_Instrucción:_ Según el texto sobre el nacionalismo vasco, ¿quién envenenó de españolismo el voto socialista en su día?

Sucesivamente han ido cayendo formaciones políticas, desde Batasuna hasta los últimos intentos partidarios. Los vascos de nacionalismo soberanista o sus adyacentes -me pregunto de nuevo qué es un nacionalismo no soberanista- siguen, empero, reapareciendo en el guiñol con sucesivas figuras que reciben el clásico palo del maléfico muñeco pseudo-jacobino apenas aparecen en escena. Cavilo, a la vista de todo esto, si no se fomenta con tozudez la ira vasca, ya que la represión no sólo encalabrina a los radicales, sino a todo vasco que ve despreciada su nación. Hay que ser muy frívolo para no sentirse afectado por esa onda expansiva de la bomba españolista. Es más, esa onda expansiva alcanza y hiere a los contados españoles que creen verdaderamente en el papel vasco para reponer la libertad y sanear eficazmente la democracia.
Al pie de unas nuevas elecciones vuelvo a reflexionar acerca del papel del Partido Socialista de Euskadi en la consulta. ¿Para qué quiere ese partido llegar a la Lehendakaritza? Evidentemente para fabricar una política antinacionalista desde las instituciones vascas y entregar una vez más a la nación euskaldun a Madrid tras darle en la mejilla un beso pérfido. Al respecto me sorprende que en barrios obreros de algunas ciudades asomadas a la ría se mantenga vivo el voto socialista, que ya fue envenenado de españolismo por Indalecio Prieto en su día. Si realmente esos votantes se complacen en su vida vasca, como vida superior a la rígida y lamentable vida española, incurren en una contradicción muy difícil de explicar desde una lógica elemental. Euskadi, aunque con todos los tristes revoltijos nacionalistas que se dan en su seno, ha logrado cotas sociales más confortables que aquellas en que viven Extremadura, Castilla, La Mancha o Andalucía -y no desconozco las censurables desigualdades sociales vascas- merced a una cierta capacidad de autogobierno, desde luego más social que política. Los vascos siempre han practicado algún tipo de soberanismo en el terreno económico y cultural, aunque fuera en condiciones de opresión y aún de violencia por parte del poder central de España. Ha sido un soberanismo que Madrid ha tratado de ahogar reiteradamente con escandalosas armas administrativas, policiales y judiciales, incluso calificando cínicamente de asistencia al terrorismo concretas acciones de política abierta.

_Datos mostrados:_
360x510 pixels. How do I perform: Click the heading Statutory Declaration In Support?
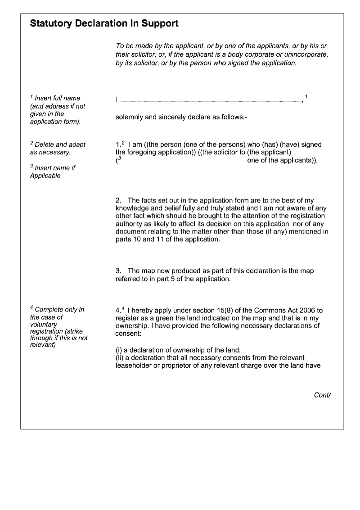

_Resultado final:_ Indalecio Prieto.